Doy un giro en mis propósitos y saco hielo y vasos inmediatamente. Rompo el sello de origen de la botella y sirvo amplias porciones, para el georgiano y para mí. Supongo que un georgiano no se negará. Propongo un brindis en silencio y pienso en mi padre que tenía que entregar a sus superiores todo tipo de regalos.
Mi padre nunca tuvo valor para quedárselos.

6 comentarios:

la margarita mia dijo...

hola, a todos nos extraña la nueva vida que emprendemos lejos de lo que conocemos y de lo que hemos mamado siempre, a mi me costo acostumbrarme (y eso que creo que aqui en las islas es mas facil), pero calculando me tomo unos cuatro años hacerme con el sitio, y también tenía cositas que acogí para hacerme la vida mas facil, ya eso ha quedado atras hace mucho tiempo, pero sigo aferrada a esas pequeñas cositas que me devuelven y recuerdan de donde vengo, saludos.

Jorge Ignacio dijo...

Sí, uno se amolda, pero es preferible no perder la identidad para no violentar el mundo interior. cada cual escoge su camino y cada uno lleva le emigración como puede. en canarias supongo sea más difícil olvidar. un saludo afectuoso para ti, margarita.

Pelusa dijo...

Teniendo en cuenta el tema de 17 instantes, probablemente sea rumano el del acordeon, un gitano... los tocan especialmente bien. Es como si lo llevaran en la sangre.
Yo no vi el serial nunca en Cuba, era muy niña cuando lo pusieron, pero lo vi hace unas semanas en youtube. Y sabes que? Me fascino. Si bien es cierto que era portavoz de un dogma nada oculto, es un excelente documento historico, tanto por las imagenes del fascismo como por las del socialismo de esa epoca. Y la musica es inolvidable.

Me quedo con el vino.
Un saludo

Pelusa dijo...

Por cierto, yo escuchaba "En el jardin de la noche" hace mucho tiempo, quizas antes de tu paso por ahi...

Silvita dijo...

Pues yo me quedo con la artillería pesada, el rifle del cubano, y también el del georgiano!
Casi me da vergüenza confesarlo, no sé por qué, pero soy algo ronera, jeje. Sólo que poco a poco, no me gusta emborracharme, que va, eso lo vivo como una enfermedad y al otro día me quiero morir. El vino también me gusta, claro, pero me da un sueñito que me acurruco y ahí se acabó la fiesta: esto es todo por hoy queridos amiguitos.

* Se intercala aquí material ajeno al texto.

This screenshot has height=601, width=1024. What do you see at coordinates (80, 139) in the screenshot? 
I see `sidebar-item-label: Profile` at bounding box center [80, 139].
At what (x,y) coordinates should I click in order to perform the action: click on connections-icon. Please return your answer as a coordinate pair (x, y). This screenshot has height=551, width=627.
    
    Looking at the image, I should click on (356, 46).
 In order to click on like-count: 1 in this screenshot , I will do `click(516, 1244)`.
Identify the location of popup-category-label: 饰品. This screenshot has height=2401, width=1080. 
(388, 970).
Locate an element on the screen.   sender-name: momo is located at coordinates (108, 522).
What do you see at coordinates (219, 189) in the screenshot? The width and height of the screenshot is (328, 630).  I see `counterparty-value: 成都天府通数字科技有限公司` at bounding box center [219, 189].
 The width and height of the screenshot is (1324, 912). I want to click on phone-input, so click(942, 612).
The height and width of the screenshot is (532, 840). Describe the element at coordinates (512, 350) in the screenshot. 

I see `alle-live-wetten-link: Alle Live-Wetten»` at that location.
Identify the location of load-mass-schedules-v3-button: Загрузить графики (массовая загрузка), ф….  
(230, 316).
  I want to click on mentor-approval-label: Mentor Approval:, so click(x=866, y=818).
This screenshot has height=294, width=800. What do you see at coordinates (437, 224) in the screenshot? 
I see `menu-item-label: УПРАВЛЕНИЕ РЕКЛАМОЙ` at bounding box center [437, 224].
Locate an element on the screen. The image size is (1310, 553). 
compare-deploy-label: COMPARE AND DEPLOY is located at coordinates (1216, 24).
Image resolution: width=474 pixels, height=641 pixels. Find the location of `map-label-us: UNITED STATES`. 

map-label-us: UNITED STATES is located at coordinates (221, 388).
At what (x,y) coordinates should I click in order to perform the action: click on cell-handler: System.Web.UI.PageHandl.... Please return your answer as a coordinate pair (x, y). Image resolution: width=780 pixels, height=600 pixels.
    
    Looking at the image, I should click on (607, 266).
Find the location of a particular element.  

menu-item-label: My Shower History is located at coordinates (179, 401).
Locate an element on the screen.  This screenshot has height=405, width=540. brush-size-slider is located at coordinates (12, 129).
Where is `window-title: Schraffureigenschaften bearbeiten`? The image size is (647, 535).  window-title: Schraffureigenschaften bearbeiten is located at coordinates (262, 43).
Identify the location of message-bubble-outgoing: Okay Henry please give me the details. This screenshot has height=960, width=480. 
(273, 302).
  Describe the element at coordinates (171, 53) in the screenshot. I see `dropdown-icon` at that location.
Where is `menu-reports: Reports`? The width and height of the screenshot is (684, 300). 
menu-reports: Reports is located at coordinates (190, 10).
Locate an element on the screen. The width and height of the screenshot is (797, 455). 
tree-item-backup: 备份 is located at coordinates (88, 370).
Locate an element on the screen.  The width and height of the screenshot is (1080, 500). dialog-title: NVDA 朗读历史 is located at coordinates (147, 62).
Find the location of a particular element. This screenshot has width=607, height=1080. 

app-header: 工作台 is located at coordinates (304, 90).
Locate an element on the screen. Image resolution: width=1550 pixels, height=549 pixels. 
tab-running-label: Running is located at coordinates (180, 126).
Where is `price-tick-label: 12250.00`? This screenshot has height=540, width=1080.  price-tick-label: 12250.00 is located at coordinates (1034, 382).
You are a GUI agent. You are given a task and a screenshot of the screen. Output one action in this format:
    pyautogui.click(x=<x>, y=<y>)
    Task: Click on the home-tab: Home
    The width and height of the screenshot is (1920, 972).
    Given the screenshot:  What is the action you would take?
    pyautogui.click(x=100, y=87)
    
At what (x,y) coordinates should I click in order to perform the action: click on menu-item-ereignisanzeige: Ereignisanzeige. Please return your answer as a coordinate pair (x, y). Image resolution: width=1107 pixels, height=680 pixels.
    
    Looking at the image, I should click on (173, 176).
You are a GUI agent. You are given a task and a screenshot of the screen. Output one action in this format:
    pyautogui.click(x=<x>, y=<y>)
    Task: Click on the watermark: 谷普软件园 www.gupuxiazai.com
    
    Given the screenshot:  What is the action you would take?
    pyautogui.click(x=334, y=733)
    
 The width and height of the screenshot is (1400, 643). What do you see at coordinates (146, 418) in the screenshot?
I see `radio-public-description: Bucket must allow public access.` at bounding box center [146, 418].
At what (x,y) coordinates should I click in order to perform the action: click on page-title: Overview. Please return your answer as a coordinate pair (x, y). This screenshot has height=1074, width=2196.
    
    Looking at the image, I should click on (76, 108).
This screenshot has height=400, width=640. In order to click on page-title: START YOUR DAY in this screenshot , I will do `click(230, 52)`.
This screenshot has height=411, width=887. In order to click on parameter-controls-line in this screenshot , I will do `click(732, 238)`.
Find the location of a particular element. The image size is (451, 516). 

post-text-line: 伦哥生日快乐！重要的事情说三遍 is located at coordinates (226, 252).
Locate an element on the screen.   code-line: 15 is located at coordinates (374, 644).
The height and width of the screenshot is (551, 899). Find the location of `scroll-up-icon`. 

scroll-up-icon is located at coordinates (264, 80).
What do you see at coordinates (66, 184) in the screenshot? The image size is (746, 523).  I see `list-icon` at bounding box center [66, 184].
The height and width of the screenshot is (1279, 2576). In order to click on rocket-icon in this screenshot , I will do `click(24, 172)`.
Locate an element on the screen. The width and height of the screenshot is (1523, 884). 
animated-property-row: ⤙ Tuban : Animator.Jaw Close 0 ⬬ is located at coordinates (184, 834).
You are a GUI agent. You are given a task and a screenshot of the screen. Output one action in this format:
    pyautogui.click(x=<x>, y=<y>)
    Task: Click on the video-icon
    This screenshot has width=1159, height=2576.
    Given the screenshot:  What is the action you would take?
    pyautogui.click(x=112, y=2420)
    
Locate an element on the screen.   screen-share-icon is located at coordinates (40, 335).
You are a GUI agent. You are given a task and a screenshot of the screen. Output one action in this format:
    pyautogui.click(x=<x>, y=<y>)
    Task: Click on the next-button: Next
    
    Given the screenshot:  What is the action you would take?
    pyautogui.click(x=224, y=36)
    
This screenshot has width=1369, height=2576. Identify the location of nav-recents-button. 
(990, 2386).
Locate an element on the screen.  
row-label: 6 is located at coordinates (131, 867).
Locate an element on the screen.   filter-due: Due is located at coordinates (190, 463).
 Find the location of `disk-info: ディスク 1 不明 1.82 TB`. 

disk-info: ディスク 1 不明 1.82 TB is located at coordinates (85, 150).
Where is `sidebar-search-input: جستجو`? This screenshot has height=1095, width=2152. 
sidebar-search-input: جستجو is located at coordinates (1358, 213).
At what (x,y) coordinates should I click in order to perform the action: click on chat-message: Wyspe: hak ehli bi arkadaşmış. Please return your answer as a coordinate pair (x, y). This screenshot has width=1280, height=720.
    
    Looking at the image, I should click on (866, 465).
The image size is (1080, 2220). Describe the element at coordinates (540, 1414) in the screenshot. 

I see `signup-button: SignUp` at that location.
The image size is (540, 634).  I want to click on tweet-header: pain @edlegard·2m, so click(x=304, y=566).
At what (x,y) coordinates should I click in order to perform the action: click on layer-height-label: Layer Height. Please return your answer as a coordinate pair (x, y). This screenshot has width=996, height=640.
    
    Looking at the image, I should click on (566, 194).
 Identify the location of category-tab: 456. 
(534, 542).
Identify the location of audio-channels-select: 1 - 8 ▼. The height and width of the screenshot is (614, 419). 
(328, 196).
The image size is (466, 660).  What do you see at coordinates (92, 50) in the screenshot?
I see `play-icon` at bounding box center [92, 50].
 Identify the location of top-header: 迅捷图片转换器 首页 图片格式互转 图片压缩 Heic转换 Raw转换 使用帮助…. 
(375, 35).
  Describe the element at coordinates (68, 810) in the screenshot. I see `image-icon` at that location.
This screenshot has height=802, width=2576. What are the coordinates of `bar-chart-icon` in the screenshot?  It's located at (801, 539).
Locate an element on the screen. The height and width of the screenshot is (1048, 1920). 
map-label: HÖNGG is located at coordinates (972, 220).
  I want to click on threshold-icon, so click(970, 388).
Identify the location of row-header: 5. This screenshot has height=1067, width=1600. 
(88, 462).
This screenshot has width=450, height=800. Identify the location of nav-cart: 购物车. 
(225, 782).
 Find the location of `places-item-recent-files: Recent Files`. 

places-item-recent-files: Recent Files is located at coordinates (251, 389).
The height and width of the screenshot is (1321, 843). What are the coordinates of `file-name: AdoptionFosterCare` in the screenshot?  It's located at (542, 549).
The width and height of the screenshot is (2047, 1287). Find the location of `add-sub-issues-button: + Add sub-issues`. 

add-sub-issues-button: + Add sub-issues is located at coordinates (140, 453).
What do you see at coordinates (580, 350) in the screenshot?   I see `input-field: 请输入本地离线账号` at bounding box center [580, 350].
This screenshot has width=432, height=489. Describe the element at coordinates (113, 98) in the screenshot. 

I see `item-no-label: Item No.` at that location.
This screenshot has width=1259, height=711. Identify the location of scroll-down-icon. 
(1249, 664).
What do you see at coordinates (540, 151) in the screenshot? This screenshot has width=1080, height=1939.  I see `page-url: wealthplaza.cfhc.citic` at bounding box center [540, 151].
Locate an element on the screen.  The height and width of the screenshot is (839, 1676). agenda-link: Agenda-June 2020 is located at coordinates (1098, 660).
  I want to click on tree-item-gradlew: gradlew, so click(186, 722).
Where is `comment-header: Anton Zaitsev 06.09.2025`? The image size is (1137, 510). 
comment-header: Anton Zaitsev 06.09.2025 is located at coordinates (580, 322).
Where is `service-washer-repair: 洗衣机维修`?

De qué lejano pasado me llega la primavera instantánea esa! Tal vez la busque en el youtube: el agente entubado!
Por cierto,yoyi, a mí también el cambio de estaciones me descoloca, me da también dolor de cabeza, y encima salgo desabrigada, creyéndome que el sol calienta porque brilla, pero no todo lo que brilla calienta, y ahí es donde empiezan los catarros que curamos con el ron de las nostalgias, limón criollo y miel de abeja.
Besitos,
silvita la naufraguita en la isla de los piratas.

Rodrigo Kuang dijo...

Como sabes, mi cultura alcohólica no es muy profunda, pero sí tengo un vívido recuerdo de 17 instantes de una primavera, con aquel Viasheslav Tijonov en blanco y negro que en efecto, hacía que todos quisiéramos volvernos espías. No sabíamos quién era el 007 y el modelo soviético nos colmaba de emociones. Hasta "En Silencio Ha Tenido Que Ser" fue un eco de aquella serie.